# TASK BRIEF
Output, exactly as written, the lines below starting at the line containing "Task: Click the red" and ending at the line containing "264x237 pixels.". Drop the pictures and keep both end lines.
INFORMATION GIVEN Start Marker
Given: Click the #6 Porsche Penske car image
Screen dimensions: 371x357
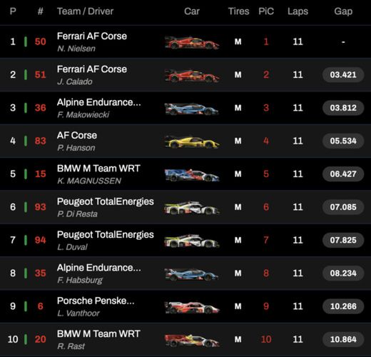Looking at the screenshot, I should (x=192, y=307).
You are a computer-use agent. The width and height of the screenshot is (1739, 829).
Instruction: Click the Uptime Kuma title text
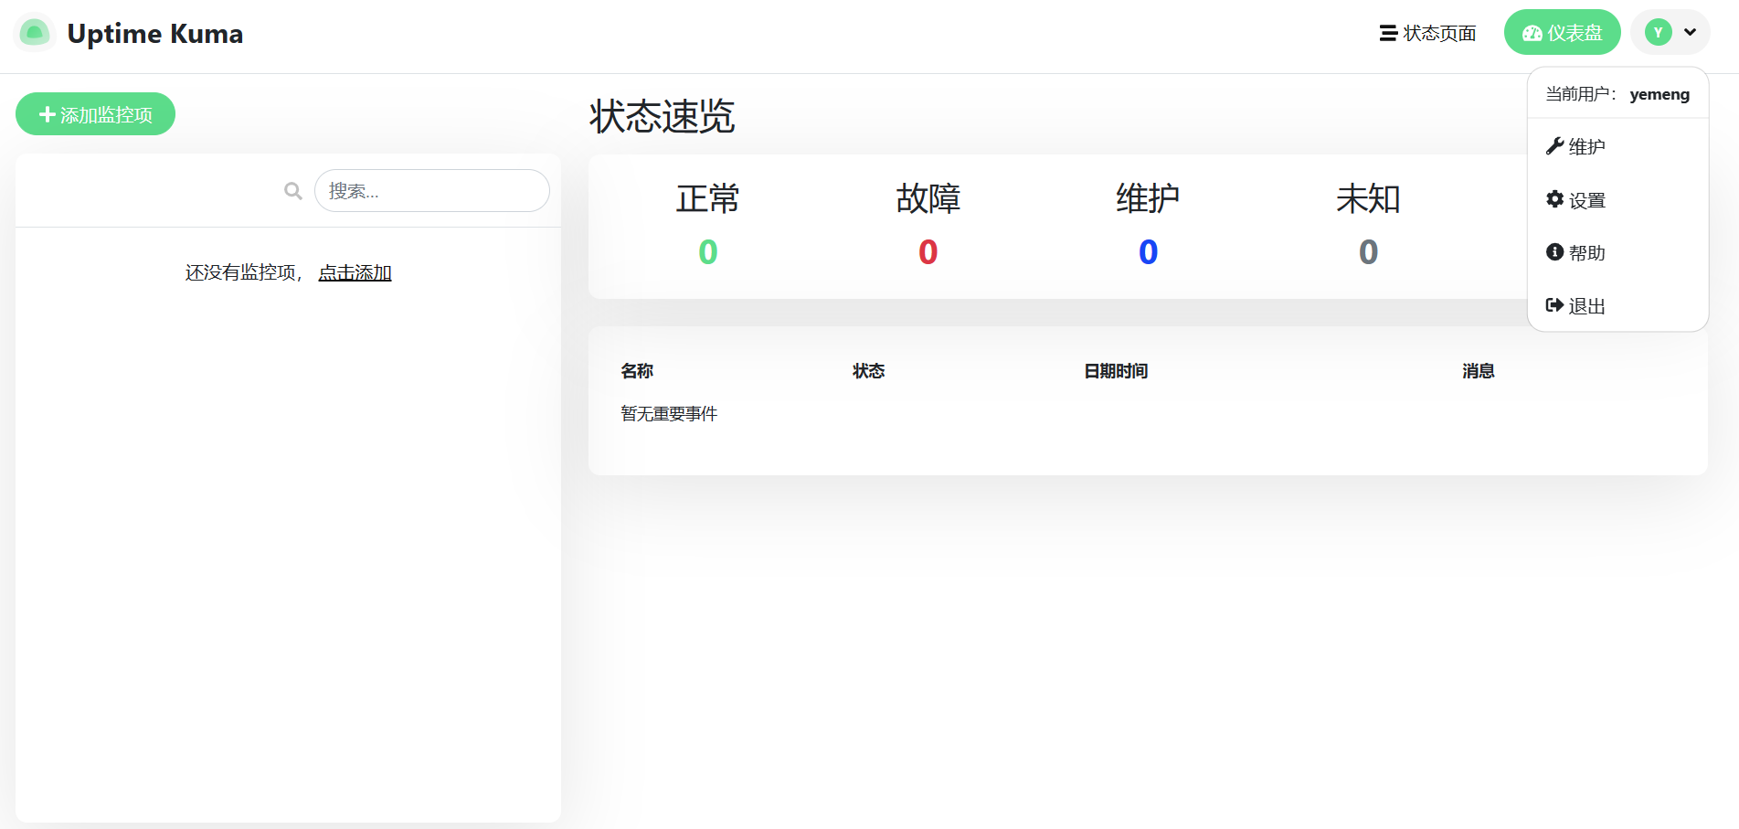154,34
INFORMATION GIVEN End Marker
INFORMATION GIVEN Start Marker
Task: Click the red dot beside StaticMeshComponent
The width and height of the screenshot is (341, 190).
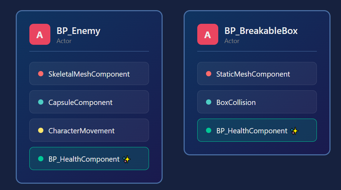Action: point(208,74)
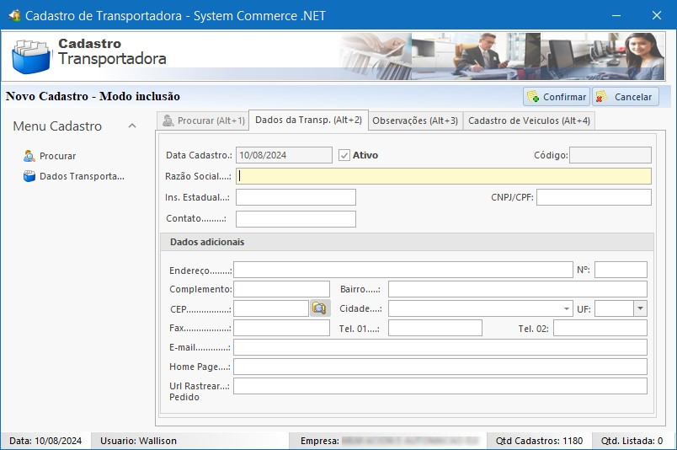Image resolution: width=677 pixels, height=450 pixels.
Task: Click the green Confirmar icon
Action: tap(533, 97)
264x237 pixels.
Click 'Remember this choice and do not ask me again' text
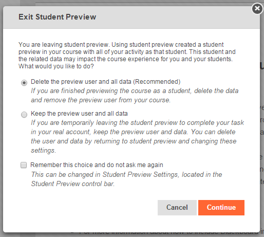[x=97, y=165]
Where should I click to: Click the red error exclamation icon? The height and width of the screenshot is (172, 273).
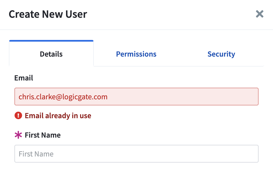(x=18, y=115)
INFORMATION GIVEN End Marker
INFORMATION GIVEN Start Marker
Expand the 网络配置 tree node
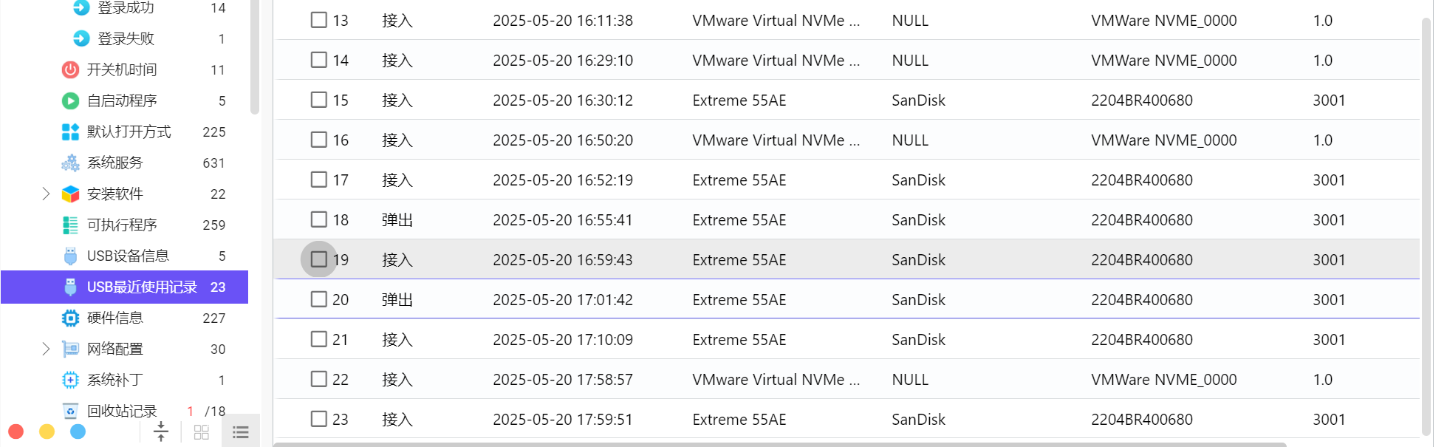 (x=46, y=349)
INFORMATION GIVEN End Marker
# RESULT BELOW
Task: Click the red dot beside StaticMeshComponent
The width and height of the screenshot is (341, 190).
Action: point(208,74)
Image resolution: width=677 pixels, height=450 pixels.
Task: Click the green Confirmar icon
Action: tap(533, 97)
264x237 pixels.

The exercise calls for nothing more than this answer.